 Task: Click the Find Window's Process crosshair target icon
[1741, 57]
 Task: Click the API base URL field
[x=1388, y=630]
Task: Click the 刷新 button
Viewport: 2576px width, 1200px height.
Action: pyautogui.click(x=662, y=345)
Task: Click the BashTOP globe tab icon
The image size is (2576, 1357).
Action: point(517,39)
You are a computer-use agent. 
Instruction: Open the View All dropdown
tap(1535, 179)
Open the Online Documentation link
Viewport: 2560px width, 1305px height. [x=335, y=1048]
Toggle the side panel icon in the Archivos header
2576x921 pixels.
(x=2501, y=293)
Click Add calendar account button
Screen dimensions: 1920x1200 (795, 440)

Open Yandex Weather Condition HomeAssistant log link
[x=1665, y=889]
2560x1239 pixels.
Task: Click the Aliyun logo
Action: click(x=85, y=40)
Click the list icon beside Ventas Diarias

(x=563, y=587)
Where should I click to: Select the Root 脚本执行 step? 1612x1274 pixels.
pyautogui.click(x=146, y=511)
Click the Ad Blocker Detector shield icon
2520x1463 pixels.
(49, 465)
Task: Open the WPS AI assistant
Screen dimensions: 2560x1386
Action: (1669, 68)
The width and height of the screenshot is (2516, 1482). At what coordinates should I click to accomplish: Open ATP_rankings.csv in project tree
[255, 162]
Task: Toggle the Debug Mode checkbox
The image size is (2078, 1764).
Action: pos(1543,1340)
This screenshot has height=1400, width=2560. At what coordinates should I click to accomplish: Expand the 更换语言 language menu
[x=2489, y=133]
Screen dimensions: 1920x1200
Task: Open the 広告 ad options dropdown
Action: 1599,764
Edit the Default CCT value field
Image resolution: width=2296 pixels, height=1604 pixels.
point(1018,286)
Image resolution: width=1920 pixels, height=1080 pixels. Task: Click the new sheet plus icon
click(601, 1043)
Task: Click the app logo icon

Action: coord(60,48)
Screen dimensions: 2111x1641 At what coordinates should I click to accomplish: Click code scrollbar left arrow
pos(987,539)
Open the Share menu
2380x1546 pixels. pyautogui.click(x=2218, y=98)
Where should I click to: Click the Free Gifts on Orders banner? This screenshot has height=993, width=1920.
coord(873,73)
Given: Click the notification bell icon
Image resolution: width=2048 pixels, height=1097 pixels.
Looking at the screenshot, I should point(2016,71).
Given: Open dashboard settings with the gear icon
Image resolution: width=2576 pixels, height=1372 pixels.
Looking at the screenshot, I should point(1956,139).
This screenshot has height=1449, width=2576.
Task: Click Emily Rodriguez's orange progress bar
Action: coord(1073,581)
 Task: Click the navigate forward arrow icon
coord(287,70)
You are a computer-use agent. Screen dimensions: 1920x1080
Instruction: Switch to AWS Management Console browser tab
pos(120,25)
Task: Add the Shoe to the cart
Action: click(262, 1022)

What to do:
Output exactly the lines of the material above from the one containing "2576x921 pixels." up to and including the one containing "Given: Open dashboard".

Exercise result:
2576x921 pixels.
(x=2501, y=293)
Click Add calendar account button
Screen dimensions: 1920x1200 (795, 440)

Open Yandex Weather Condition HomeAssistant log link
[x=1665, y=889]
2560x1239 pixels.
Task: Click the Aliyun logo
Action: click(x=85, y=40)
Click the list icon beside Ventas Diarias

(x=563, y=587)
Where should I click to: Select the Root 脚本执行 step? 1612x1274 pixels.
pyautogui.click(x=146, y=511)
Click the Ad Blocker Detector shield icon
2520x1463 pixels.
(49, 465)
Task: Open the WPS AI assistant
Screen dimensions: 2560x1386
Action: (1669, 68)
The width and height of the screenshot is (2516, 1482). At what coordinates should I click to accomplish: Open ATP_rankings.csv in project tree
[255, 162]
Task: Toggle the Debug Mode checkbox
The image size is (2078, 1764).
Action: pos(1543,1340)
This screenshot has height=1400, width=2560. At what coordinates should I click to accomplish: Expand the 更换语言 language menu
[x=2489, y=133]
Screen dimensions: 1920x1200
Task: Open the 広告 ad options dropdown
Action: 1599,764
Edit the Default CCT value field
Image resolution: width=2296 pixels, height=1604 pixels.
point(1018,286)
Image resolution: width=1920 pixels, height=1080 pixels. Task: Click the new sheet plus icon
click(601, 1043)
Task: Click the app logo icon

Action: coord(60,48)
Screen dimensions: 2111x1641 At what coordinates should I click to accomplish: Click code scrollbar left arrow
pos(987,539)
Open the Share menu
2380x1546 pixels. pyautogui.click(x=2218, y=98)
Where should I click to: Click the Free Gifts on Orders banner? This screenshot has height=993, width=1920.
coord(873,73)
Given: Click the notification bell icon
Image resolution: width=2048 pixels, height=1097 pixels.
Looking at the screenshot, I should point(2016,71).
Given: Open dashboard settings with the gear icon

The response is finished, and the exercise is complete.